→ **Your goal**
Transcribe exactly the line containing "Einstellgeräte & Taster (159, 528)" and every line after it, through the end of the records below.
———
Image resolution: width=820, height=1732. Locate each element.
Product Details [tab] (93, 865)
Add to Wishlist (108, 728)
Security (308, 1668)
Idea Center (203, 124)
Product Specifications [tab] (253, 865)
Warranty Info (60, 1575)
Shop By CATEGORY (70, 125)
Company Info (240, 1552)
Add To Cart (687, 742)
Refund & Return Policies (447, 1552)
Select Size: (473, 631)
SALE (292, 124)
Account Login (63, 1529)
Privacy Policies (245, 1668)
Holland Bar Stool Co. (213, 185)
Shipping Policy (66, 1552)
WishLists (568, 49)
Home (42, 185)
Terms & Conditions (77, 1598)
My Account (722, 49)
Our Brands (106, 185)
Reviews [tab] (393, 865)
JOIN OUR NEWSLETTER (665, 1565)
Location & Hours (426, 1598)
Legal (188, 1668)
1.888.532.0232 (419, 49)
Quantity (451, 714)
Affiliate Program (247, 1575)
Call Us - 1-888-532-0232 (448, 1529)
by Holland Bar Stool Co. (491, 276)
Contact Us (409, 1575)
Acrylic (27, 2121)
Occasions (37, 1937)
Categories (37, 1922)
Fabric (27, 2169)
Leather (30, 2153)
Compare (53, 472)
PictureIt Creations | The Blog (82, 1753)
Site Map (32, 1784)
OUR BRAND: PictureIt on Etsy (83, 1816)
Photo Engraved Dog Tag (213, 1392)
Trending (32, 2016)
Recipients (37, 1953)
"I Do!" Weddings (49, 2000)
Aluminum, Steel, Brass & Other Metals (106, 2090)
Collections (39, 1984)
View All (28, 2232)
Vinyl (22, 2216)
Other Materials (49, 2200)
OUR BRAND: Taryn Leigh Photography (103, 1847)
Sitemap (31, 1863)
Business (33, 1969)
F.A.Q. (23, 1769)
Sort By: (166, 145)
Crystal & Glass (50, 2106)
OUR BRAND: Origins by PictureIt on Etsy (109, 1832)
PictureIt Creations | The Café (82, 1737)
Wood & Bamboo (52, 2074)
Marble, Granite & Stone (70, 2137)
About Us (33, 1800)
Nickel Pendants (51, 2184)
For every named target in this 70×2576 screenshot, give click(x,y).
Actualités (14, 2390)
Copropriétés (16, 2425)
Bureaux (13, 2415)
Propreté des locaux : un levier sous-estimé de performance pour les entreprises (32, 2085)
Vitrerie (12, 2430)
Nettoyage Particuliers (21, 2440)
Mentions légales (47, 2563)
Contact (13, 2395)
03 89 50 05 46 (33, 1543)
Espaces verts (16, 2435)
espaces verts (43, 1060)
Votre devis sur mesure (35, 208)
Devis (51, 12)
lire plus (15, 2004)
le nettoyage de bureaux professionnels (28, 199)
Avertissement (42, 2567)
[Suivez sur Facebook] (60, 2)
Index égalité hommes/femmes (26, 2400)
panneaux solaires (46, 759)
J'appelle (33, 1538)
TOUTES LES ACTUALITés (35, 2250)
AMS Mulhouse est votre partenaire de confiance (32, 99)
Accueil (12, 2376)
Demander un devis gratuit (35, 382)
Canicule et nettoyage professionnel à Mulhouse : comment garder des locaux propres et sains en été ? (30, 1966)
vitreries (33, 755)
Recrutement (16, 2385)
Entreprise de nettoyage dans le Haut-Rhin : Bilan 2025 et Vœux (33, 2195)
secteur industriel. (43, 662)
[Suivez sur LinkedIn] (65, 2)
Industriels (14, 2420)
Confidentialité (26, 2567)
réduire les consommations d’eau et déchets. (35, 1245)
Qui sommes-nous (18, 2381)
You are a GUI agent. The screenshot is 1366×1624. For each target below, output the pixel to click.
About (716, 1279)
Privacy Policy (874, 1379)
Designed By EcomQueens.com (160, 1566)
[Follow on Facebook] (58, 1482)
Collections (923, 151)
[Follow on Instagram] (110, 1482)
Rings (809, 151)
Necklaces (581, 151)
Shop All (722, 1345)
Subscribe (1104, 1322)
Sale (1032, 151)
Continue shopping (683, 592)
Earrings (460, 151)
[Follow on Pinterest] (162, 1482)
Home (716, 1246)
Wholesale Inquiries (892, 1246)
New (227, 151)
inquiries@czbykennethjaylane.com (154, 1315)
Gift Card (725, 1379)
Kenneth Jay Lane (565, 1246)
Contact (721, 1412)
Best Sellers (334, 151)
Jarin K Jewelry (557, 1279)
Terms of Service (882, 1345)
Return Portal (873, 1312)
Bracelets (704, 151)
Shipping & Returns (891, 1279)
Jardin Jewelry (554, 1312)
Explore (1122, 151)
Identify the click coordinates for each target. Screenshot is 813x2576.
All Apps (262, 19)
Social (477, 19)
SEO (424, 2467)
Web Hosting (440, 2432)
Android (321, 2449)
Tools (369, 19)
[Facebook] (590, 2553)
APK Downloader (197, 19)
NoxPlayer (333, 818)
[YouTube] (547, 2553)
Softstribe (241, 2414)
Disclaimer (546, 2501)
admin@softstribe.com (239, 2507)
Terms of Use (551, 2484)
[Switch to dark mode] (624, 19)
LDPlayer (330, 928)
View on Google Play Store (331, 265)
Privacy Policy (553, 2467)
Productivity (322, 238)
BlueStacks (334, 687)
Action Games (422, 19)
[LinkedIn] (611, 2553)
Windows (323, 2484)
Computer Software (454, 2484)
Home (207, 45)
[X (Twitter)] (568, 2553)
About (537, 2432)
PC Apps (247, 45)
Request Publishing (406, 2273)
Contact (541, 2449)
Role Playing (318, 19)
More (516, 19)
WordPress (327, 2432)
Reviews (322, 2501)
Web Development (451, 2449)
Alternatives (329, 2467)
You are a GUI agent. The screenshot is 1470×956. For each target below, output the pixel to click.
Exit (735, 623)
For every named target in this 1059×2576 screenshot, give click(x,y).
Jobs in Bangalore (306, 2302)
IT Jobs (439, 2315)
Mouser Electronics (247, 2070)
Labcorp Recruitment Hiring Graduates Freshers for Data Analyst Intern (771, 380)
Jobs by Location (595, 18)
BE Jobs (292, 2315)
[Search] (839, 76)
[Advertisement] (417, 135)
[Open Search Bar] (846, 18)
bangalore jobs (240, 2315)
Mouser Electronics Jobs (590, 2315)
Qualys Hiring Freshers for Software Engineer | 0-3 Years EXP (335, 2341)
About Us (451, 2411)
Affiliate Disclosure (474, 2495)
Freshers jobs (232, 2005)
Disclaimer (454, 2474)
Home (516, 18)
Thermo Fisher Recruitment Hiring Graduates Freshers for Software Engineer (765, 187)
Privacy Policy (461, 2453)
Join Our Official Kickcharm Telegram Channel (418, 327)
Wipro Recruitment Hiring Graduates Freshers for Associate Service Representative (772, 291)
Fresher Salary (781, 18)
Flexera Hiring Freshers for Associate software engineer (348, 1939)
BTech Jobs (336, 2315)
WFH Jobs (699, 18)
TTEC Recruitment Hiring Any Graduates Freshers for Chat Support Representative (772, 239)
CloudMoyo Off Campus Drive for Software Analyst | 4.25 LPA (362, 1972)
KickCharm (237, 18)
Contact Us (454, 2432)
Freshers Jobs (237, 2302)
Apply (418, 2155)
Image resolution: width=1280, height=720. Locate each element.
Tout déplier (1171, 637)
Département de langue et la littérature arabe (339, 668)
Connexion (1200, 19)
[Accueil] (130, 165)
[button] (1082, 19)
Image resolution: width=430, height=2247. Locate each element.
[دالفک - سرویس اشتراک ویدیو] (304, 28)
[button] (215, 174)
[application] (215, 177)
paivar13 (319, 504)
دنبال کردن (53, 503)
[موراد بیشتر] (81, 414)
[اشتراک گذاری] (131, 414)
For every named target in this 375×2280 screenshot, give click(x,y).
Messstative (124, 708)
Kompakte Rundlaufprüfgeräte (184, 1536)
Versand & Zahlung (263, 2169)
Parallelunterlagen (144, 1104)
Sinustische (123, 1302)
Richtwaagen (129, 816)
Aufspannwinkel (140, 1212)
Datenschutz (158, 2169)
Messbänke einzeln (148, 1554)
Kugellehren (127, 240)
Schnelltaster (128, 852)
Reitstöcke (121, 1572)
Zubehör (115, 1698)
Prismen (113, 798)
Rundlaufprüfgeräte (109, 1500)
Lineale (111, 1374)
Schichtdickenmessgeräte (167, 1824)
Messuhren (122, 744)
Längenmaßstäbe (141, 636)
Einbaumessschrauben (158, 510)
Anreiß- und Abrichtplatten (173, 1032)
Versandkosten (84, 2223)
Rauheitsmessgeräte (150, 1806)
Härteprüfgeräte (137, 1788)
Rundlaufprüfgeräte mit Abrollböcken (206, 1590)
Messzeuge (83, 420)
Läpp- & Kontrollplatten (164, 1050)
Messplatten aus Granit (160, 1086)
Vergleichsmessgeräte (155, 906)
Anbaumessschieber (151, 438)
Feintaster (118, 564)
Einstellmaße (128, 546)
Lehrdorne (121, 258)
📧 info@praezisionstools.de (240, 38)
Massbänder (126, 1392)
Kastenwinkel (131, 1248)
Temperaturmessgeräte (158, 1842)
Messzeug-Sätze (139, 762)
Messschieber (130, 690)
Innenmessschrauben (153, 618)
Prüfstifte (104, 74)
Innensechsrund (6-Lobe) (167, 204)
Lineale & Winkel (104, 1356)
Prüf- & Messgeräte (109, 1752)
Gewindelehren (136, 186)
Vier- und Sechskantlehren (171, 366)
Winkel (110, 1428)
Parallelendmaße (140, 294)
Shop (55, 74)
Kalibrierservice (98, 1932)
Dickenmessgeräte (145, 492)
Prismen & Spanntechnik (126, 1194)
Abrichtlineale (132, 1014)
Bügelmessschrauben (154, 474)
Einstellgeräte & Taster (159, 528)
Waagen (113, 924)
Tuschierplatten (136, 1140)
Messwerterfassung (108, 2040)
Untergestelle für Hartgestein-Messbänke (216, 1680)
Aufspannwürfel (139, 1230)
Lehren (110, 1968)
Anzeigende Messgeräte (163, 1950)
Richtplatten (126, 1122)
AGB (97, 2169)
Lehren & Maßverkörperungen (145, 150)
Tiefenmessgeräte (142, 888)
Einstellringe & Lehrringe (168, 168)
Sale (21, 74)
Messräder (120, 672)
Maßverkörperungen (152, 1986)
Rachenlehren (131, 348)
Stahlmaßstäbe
———
→ **Response for this exercise**
Einstellgeräte & Taster (159, 528)
Waagen (113, 924)
Tuschierplatten (136, 1140)
Messwerterfassung (108, 2040)
Untergestelle für Hartgestein-Messbänke (216, 1680)
Aufspannwürfel (139, 1230)
Lehren (110, 1968)
Anzeigende Messgeräte (163, 1950)
Richtplatten (126, 1122)
AGB (97, 2169)
Lehren & Maßverkörperungen (145, 150)
Tiefenmessgeräte (142, 888)
Einstellringe & Lehrringe (168, 168)
Sale (21, 74)
Messräder (120, 672)
Maßverkörperungen (152, 1986)
Rachenlehren (131, 348)
Stahlmaßstäbe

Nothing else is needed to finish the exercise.